YOUR TASK =
In the entries below, find the line with "How do I perform: Switch to the Семантика" and the line with "You are a computer-use agent. The". Reproduce those two lines and every line between them exactly, and nothing more.

(Data entries)
# # # #

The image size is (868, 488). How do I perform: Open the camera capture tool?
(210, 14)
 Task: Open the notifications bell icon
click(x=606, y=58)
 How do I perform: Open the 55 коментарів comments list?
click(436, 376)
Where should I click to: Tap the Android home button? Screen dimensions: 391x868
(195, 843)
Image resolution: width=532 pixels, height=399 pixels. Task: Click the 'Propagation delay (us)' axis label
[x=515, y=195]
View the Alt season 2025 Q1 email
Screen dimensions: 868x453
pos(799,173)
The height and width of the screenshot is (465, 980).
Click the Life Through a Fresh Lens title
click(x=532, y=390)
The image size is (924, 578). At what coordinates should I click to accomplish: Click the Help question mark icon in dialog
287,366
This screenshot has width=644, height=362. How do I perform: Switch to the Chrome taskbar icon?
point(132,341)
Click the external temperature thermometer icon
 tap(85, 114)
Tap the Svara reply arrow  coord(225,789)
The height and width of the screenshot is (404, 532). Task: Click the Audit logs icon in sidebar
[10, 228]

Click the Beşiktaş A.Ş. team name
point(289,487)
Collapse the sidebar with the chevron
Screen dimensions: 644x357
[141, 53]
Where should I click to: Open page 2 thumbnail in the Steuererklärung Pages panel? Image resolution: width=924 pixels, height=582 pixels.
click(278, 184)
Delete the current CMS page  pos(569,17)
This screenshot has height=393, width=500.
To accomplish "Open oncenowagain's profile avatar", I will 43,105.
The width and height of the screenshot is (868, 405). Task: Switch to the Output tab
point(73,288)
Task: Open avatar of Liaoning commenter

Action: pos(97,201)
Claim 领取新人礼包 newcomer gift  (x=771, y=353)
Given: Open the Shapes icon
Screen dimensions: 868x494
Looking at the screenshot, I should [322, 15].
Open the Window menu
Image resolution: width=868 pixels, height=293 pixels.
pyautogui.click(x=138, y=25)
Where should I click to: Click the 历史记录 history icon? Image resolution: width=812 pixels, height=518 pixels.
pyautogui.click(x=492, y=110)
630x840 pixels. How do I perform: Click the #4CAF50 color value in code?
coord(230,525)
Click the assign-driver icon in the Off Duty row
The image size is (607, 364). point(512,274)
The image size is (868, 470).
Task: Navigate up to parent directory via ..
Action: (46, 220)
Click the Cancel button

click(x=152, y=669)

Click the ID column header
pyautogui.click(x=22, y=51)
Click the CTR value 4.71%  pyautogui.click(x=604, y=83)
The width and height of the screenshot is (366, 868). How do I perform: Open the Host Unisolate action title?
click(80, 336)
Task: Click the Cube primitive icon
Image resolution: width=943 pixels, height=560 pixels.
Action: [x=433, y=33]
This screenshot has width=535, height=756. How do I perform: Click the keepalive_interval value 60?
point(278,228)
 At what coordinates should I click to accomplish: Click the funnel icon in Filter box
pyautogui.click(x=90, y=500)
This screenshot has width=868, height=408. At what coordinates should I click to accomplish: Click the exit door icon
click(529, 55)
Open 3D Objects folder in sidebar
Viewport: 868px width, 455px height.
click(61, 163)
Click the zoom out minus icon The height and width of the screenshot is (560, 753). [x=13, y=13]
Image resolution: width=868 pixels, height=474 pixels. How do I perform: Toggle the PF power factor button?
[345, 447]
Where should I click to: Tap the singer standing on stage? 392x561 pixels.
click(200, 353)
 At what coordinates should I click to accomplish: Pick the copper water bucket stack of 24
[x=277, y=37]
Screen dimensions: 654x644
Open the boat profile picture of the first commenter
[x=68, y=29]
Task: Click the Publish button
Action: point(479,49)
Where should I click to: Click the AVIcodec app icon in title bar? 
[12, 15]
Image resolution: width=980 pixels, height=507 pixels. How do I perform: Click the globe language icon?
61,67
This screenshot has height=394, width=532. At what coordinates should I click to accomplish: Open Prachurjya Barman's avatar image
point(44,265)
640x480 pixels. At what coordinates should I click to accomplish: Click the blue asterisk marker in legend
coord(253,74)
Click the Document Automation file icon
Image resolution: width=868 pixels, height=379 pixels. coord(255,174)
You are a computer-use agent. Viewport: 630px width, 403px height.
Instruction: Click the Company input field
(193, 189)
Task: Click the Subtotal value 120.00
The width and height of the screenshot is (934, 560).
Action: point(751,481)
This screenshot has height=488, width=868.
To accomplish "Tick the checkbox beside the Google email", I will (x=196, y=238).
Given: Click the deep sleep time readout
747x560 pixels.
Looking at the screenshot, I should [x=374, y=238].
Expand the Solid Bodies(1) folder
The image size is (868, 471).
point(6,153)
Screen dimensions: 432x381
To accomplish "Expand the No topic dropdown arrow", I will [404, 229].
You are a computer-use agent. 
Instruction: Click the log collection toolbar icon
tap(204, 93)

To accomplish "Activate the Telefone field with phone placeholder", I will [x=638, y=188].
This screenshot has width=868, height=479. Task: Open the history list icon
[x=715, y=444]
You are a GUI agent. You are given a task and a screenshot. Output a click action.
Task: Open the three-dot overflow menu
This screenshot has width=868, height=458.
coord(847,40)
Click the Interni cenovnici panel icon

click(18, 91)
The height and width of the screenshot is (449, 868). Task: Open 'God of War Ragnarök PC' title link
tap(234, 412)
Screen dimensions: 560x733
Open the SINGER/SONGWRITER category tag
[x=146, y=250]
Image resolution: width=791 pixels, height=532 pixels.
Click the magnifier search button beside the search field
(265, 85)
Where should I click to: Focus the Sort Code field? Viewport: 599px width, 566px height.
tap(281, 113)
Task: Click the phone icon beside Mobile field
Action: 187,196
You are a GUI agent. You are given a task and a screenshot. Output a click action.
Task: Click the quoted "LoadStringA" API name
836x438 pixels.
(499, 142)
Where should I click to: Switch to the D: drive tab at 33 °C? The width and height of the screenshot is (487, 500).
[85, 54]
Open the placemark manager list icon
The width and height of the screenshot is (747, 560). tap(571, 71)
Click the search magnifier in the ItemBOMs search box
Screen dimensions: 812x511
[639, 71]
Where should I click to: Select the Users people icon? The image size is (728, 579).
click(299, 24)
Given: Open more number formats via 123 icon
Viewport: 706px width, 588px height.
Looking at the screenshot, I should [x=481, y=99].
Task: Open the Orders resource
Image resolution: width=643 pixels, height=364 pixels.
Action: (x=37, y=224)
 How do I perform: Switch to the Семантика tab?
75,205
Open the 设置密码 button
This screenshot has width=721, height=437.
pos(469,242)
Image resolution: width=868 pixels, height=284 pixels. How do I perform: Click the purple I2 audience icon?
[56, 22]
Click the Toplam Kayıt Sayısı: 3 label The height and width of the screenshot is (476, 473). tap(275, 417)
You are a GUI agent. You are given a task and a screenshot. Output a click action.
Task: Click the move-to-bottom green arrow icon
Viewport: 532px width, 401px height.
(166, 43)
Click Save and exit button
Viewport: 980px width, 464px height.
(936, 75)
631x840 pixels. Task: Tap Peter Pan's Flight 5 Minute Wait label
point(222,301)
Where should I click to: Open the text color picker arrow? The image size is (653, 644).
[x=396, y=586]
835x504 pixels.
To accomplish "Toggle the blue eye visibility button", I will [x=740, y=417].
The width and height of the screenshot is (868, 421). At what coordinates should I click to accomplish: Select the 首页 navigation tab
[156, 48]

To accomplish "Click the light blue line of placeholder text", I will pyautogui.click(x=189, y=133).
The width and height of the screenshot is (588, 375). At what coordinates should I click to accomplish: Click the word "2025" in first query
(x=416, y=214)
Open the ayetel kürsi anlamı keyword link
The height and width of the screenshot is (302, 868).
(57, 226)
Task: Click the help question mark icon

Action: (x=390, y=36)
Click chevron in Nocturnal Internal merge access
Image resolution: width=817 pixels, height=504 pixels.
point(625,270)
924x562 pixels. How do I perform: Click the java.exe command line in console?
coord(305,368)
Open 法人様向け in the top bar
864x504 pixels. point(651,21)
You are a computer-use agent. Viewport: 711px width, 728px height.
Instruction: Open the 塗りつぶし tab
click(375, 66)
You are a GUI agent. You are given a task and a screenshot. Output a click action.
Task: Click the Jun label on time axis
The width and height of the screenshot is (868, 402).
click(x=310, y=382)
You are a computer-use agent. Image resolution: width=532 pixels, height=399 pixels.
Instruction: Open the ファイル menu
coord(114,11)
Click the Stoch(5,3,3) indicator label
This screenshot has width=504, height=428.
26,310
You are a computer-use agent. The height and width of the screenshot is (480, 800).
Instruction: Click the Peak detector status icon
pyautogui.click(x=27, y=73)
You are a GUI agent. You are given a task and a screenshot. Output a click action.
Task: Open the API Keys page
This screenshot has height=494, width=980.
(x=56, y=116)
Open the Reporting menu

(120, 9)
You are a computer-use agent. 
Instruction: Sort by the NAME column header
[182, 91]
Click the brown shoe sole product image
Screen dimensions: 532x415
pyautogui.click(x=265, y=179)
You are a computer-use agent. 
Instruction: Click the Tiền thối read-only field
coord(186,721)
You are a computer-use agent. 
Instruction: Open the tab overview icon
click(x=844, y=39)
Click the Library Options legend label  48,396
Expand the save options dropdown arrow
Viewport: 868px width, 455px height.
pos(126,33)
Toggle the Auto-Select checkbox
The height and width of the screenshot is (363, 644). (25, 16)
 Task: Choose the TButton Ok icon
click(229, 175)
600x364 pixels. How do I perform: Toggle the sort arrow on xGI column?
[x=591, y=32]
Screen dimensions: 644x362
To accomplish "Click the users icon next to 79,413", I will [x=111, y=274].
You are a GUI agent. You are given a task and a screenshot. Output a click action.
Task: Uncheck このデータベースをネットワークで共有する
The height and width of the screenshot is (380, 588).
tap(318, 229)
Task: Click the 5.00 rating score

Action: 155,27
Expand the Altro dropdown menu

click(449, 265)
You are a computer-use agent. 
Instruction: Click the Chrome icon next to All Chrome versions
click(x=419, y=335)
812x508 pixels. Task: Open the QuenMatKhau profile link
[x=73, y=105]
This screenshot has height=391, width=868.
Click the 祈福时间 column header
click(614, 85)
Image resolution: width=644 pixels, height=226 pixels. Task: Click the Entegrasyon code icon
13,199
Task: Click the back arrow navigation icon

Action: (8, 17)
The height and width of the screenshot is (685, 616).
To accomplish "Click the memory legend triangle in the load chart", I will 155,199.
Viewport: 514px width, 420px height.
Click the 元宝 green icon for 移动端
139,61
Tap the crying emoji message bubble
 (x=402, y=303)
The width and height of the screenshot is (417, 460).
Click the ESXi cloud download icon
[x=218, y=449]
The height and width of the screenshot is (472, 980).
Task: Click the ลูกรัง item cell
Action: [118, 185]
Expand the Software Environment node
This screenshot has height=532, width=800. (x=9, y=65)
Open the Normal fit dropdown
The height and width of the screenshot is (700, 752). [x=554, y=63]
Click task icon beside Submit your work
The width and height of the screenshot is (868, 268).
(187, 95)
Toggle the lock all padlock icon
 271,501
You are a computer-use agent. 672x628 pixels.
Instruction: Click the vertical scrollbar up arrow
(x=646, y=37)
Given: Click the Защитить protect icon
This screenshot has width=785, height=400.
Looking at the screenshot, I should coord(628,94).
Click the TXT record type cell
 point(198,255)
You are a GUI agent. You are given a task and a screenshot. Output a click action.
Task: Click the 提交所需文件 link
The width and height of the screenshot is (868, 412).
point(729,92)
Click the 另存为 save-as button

# # # #

RESPONSE TO THE TASK =
 How do I perform: Switch to the Семантика tab?
75,205
Open the 设置密码 button
This screenshot has width=721, height=437.
pos(469,242)
Image resolution: width=868 pixels, height=284 pixels. How do I perform: Click the purple I2 audience icon?
[56, 22]
Click the Toplam Kayıt Sayısı: 3 label The height and width of the screenshot is (476, 473). tap(275, 417)
You are a GUI agent. You are given a task and a screenshot. Output a click action.
Task: Click the move-to-bottom green arrow icon
Viewport: 532px width, 401px height.
(166, 43)
Click Save and exit button
Viewport: 980px width, 464px height.
(936, 75)
631x840 pixels. Task: Tap Peter Pan's Flight 5 Minute Wait label
point(222,301)
Where should I click to: Open the text color picker arrow? The image size is (653, 644).
[x=396, y=586]
835x504 pixels.
To accomplish "Toggle the blue eye visibility button", I will [x=740, y=417].
The width and height of the screenshot is (868, 421). At what coordinates should I click to accomplish: Select the 首页 navigation tab
[156, 48]

To accomplish "Click the light blue line of placeholder text", I will pyautogui.click(x=189, y=133).
The width and height of the screenshot is (588, 375). At what coordinates should I click to accomplish: Click the word "2025" in first query
(x=416, y=214)
Open the ayetel kürsi anlamı keyword link
The height and width of the screenshot is (302, 868).
(57, 226)
Task: Click the help question mark icon

Action: (x=390, y=36)
Click chevron in Nocturnal Internal merge access
Image resolution: width=817 pixels, height=504 pixels.
point(625,270)
924x562 pixels. How do I perform: Click the java.exe command line in console?
coord(305,368)
Open 法人様向け in the top bar
864x504 pixels. point(651,21)
You are a computer-use agent. Viewport: 711px width, 728px height.
Instruction: Open the 塗りつぶし tab
click(375, 66)
You are a GUI agent. You are given a task and a screenshot. Output a click action.
Task: Click the Jun label on time axis
The width and height of the screenshot is (868, 402).
click(x=310, y=382)
You are a computer-use agent. Image resolution: width=532 pixels, height=399 pixels.
Instruction: Open the ファイル menu
coord(114,11)
Click the Stoch(5,3,3) indicator label
This screenshot has width=504, height=428.
26,310
You are a computer-use agent. The height and width of the screenshot is (480, 800).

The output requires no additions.